*Objetivo do exercício:* Devolva sem alterações as linhas da listagem que começam na linha que contém "You are a GUI" e terminam no fim da listagem, incluindo as duas pontas. Deixe as imagens de fora da resposta.

*Listagem fornecida:*

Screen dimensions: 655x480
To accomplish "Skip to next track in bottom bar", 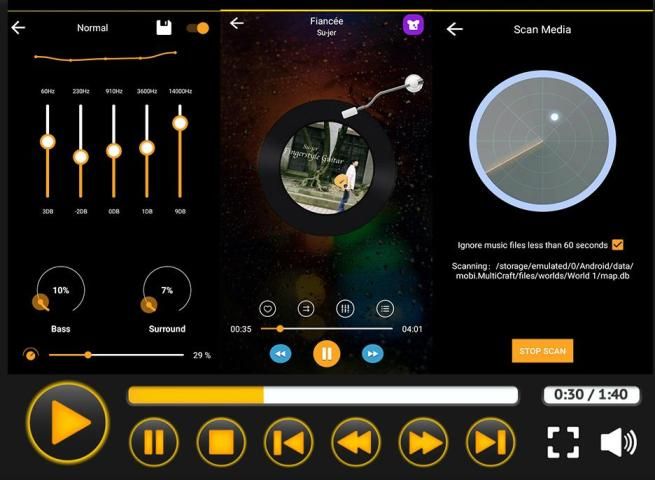I will coord(490,442).
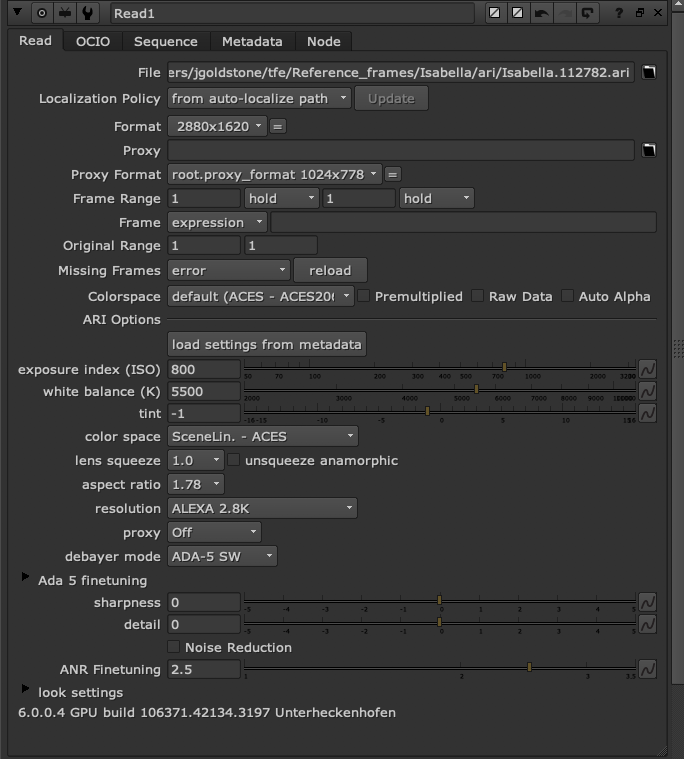Enable the Premultiplied checkbox
Screen dimensions: 684x759
(x=365, y=296)
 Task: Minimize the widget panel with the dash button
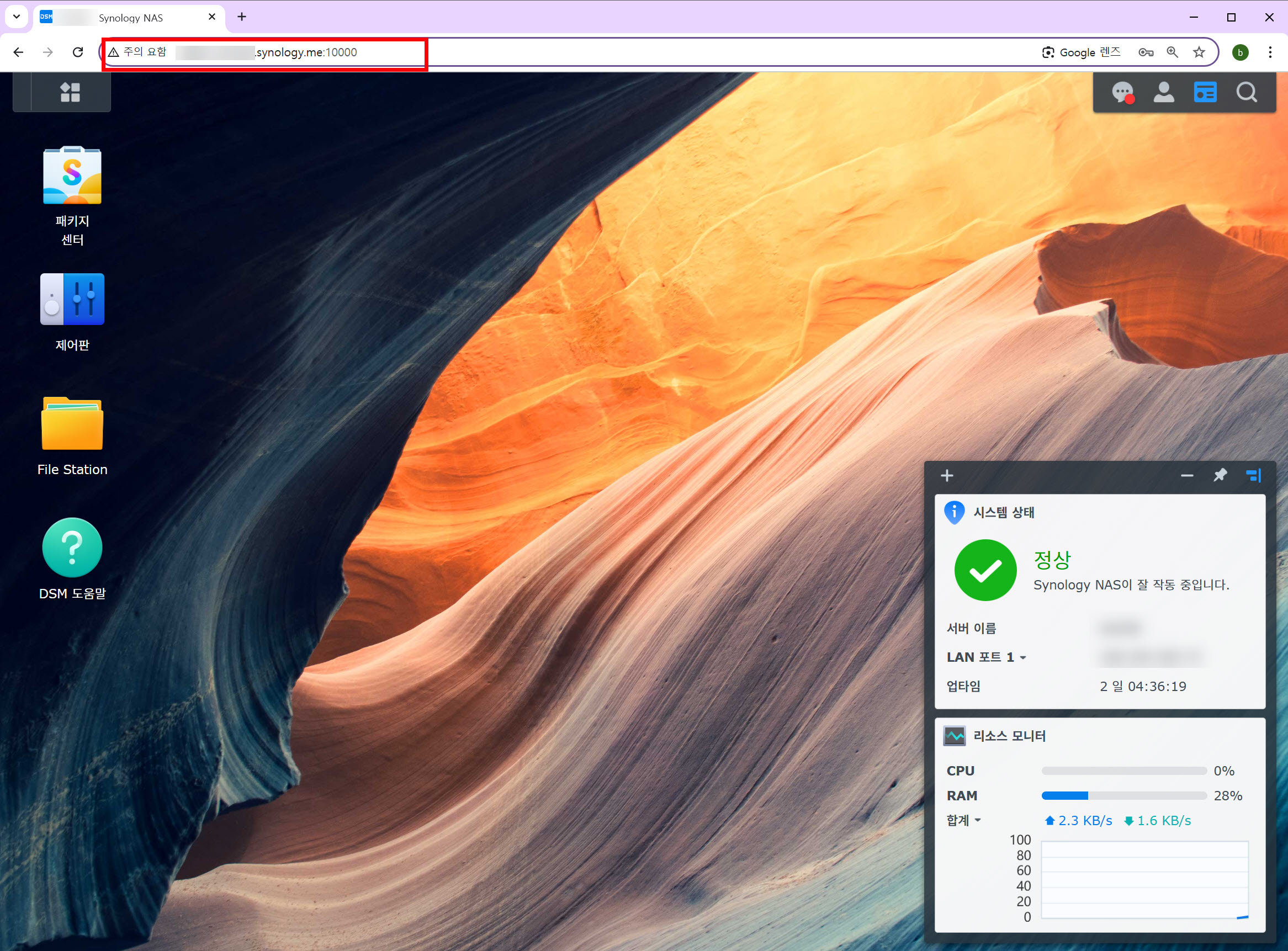(1186, 476)
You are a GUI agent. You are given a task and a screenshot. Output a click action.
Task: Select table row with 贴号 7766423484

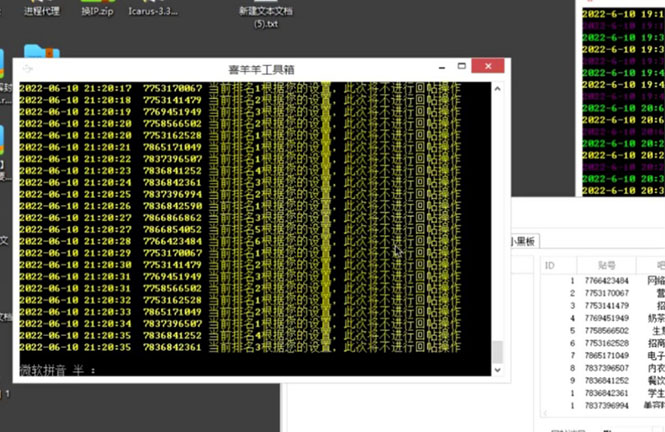(x=606, y=281)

*Solução da tarefa:*
You are a GUI agent. You are given a task and a screenshot. Output a click action.
Task: Select table row with 贴号 7766423484

(x=606, y=281)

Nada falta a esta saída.